[Saved data entries]
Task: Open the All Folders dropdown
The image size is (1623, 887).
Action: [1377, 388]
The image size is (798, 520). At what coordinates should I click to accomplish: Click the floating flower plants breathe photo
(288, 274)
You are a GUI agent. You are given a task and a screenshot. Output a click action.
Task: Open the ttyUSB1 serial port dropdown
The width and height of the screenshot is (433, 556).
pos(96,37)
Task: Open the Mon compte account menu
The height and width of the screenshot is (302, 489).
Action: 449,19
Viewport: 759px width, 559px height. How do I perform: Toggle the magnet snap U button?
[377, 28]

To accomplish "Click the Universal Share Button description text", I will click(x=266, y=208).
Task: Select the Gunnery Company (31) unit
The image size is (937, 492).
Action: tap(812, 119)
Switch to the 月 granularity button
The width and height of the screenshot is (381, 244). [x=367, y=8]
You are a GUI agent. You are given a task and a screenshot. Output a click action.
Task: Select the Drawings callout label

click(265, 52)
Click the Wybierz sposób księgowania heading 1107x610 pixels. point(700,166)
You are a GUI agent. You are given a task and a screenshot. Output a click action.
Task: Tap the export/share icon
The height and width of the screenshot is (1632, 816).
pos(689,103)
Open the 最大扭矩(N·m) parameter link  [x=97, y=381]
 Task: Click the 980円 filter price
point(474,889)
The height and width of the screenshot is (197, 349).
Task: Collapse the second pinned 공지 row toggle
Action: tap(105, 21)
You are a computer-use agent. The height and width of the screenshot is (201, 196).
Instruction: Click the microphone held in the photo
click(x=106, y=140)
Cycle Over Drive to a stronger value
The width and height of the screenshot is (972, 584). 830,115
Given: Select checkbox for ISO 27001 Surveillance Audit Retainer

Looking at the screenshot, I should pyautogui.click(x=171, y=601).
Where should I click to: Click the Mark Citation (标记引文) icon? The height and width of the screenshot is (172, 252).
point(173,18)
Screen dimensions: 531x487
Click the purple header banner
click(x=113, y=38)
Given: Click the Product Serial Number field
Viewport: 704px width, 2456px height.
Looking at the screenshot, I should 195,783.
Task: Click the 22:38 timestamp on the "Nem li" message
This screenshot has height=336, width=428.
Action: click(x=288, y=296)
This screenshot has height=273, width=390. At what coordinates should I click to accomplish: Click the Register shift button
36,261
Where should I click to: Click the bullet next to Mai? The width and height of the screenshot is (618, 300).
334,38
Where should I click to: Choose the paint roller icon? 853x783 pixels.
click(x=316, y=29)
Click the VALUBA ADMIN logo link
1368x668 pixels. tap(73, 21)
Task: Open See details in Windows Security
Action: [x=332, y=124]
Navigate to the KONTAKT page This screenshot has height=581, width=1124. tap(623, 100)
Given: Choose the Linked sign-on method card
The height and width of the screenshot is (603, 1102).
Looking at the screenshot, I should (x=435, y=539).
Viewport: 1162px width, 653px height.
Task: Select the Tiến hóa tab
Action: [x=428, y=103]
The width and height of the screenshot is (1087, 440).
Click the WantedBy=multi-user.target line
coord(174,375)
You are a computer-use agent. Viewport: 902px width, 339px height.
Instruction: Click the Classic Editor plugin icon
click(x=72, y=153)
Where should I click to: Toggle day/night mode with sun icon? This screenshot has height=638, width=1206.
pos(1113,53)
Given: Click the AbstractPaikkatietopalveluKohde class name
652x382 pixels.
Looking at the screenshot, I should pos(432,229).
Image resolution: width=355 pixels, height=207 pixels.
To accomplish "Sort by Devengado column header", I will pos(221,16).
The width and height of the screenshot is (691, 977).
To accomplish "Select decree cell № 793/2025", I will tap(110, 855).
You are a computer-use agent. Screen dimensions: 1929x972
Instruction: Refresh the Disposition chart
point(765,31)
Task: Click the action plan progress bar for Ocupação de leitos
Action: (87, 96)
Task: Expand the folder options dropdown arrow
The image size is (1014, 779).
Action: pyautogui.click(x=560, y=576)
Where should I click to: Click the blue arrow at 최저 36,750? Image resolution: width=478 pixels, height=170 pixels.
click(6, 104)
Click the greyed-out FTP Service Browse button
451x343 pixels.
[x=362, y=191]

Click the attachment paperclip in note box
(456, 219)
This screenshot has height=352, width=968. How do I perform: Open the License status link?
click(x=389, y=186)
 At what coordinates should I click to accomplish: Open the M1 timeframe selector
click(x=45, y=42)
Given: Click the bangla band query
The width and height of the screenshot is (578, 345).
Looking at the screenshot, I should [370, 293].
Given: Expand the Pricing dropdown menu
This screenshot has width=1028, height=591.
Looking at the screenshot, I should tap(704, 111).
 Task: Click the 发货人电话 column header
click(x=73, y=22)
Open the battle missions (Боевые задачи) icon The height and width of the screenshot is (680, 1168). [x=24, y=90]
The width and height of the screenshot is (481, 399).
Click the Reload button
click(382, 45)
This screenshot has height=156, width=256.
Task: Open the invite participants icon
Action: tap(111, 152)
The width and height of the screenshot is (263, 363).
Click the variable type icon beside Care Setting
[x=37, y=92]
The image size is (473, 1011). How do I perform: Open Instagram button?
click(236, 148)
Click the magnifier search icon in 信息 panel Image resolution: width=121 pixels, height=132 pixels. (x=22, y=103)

The problem: Copy out all of the records verbatim.

Solved exercise:
Task: Open the All Folders dropdown
The image size is (1623, 887).
Action: [1377, 388]
The image size is (798, 520). At what coordinates should I click to accomplish: Click the floating flower plants breathe photo
(288, 274)
You are a GUI agent. You are given a task and a screenshot. Output a click action.
Task: Open the ttyUSB1 serial port dropdown
The width and height of the screenshot is (433, 556).
pos(96,37)
Task: Open the Mon compte account menu
The height and width of the screenshot is (302, 489).
Action: 449,19
Viewport: 759px width, 559px height. How do I perform: Toggle the magnet snap U button?
[377, 28]

To accomplish "Click the Universal Share Button description text", I will click(x=266, y=208).
Task: Select the Gunnery Company (31) unit
The image size is (937, 492).
Action: tap(812, 119)
Switch to the 月 granularity button
The width and height of the screenshot is (381, 244). [x=367, y=8]
You are a GUI agent. You are given a task and a screenshot. Output a click action.
Task: Select the Drawings callout label

click(265, 52)
Click the Wybierz sposób księgowania heading 1107x610 pixels. point(700,166)
You are a GUI agent. You are given a task and a screenshot. Output a click action.
Task: Tap the export/share icon
The height and width of the screenshot is (1632, 816).
pos(689,103)
Open the 最大扭矩(N·m) parameter link  [x=97, y=381]
 Task: Click the 980円 filter price
point(474,889)
The height and width of the screenshot is (197, 349).
Task: Collapse the second pinned 공지 row toggle
Action: tap(105, 21)
You are a computer-use agent. The height and width of the screenshot is (201, 196).
Instruction: Click the microphone held in the photo
click(x=106, y=140)
Cycle Over Drive to a stronger value
The width and height of the screenshot is (972, 584). 830,115
Given: Select checkbox for ISO 27001 Surveillance Audit Retainer

Looking at the screenshot, I should pyautogui.click(x=171, y=601).
Where should I click to: Click the Mark Citation (标记引文) icon? The height and width of the screenshot is (172, 252).
point(173,18)
Screen dimensions: 531x487
Click the purple header banner
click(x=113, y=38)
Given: Click the Product Serial Number field
Viewport: 704px width, 2456px height.
Looking at the screenshot, I should 195,783.
Task: Click the 22:38 timestamp on the "Nem li" message
This screenshot has height=336, width=428.
Action: click(x=288, y=296)
This screenshot has height=273, width=390. At what coordinates should I click to accomplish: Click the Register shift button
36,261
Where should I click to: Click the bullet next to Mai? The width and height of the screenshot is (618, 300).
334,38
Where should I click to: Choose the paint roller icon? 853x783 pixels.
click(x=316, y=29)
Click the VALUBA ADMIN logo link
1368x668 pixels. tap(73, 21)
Task: Open See details in Windows Security
Action: [x=332, y=124]
Navigate to the KONTAKT page This screenshot has height=581, width=1124. tap(623, 100)
Given: Choose the Linked sign-on method card
The height and width of the screenshot is (603, 1102).
Looking at the screenshot, I should (x=435, y=539).
Viewport: 1162px width, 653px height.
Task: Select the Tiến hóa tab
Action: [x=428, y=103]
The width and height of the screenshot is (1087, 440).
Click the WantedBy=multi-user.target line
coord(174,375)
You are a computer-use agent. Viewport: 902px width, 339px height.
Instruction: Click the Classic Editor plugin icon
click(x=72, y=153)
Where should I click to: Toggle day/night mode with sun icon? This screenshot has height=638, width=1206.
pos(1113,53)
Given: Click the AbstractPaikkatietopalveluKohde class name
652x382 pixels.
Looking at the screenshot, I should pos(432,229).
Image resolution: width=355 pixels, height=207 pixels.
To accomplish "Sort by Devengado column header", I will pos(221,16).
The width and height of the screenshot is (691, 977).
To accomplish "Select decree cell № 793/2025", I will tap(110, 855).
You are a computer-use agent. Screen dimensions: 1929x972
Instruction: Refresh the Disposition chart
point(765,31)
Task: Click the action plan progress bar for Ocupação de leitos
Action: (87, 96)
Task: Expand the folder options dropdown arrow
The image size is (1014, 779).
Action: pyautogui.click(x=560, y=576)
Where should I click to: Click the blue arrow at 최저 36,750? Image resolution: width=478 pixels, height=170 pixels.
click(6, 104)
Click the greyed-out FTP Service Browse button
451x343 pixels.
[x=362, y=191]

Click the attachment paperclip in note box
(456, 219)
This screenshot has height=352, width=968. How do I perform: Open the License status link?
click(x=389, y=186)
 At what coordinates should I click to accomplish: Open the M1 timeframe selector
click(x=45, y=42)
Given: Click the bangla band query
The width and height of the screenshot is (578, 345).
Looking at the screenshot, I should [370, 293].
Given: Expand the Pricing dropdown menu
This screenshot has width=1028, height=591.
Looking at the screenshot, I should tap(704, 111).
 Task: Click the 发货人电话 column header
click(x=73, y=22)
Open the battle missions (Боевые задачи) icon The height and width of the screenshot is (680, 1168). [x=24, y=90]
The width and height of the screenshot is (481, 399).
Click the Reload button
click(382, 45)
This screenshot has height=156, width=256.
Task: Open the invite participants icon
Action: tap(111, 152)
The width and height of the screenshot is (263, 363).
Click the variable type icon beside Care Setting
[x=37, y=92]
The image size is (473, 1011). How do I perform: Open Instagram button?
click(236, 148)
Click the magnifier search icon in 信息 panel Image resolution: width=121 pixels, height=132 pixels. (x=22, y=103)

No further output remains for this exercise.